**Activity:**
Transcribe the lines below exactly. No image belongs in the transcription.

**Dataset extract:**

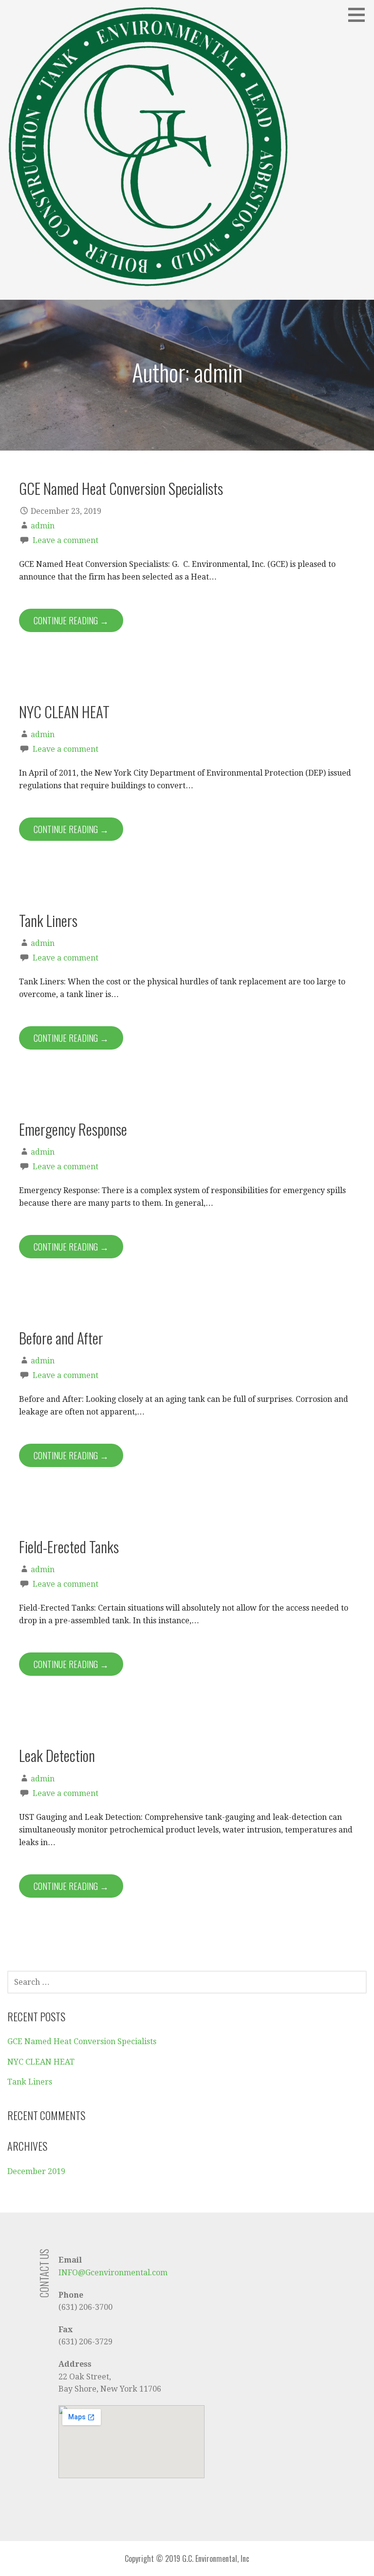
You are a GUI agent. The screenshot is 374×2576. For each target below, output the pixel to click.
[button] (360, 14)
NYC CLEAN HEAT (64, 711)
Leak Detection (57, 1755)
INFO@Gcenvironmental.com (113, 2272)
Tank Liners (48, 920)
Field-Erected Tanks (69, 1546)
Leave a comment (65, 540)
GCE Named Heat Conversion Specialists (121, 488)
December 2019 (36, 2171)
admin (43, 525)
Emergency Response (73, 1129)
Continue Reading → (71, 620)
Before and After (61, 1337)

**Result for this exercise:**
You are a GUI agent. The screenshot is 374×2576. For each target below, output the pixel to click.
[button] (360, 14)
NYC CLEAN HEAT (64, 711)
Leak Detection (57, 1755)
INFO@Gcenvironmental.com (113, 2272)
Tank Liners (48, 920)
Field-Erected Tanks (69, 1546)
Leave a comment (65, 540)
GCE Named Heat Conversion Specialists (121, 488)
December 2019 (36, 2171)
admin (43, 525)
Emergency Response (73, 1129)
Continue Reading → (71, 620)
Before and After (61, 1337)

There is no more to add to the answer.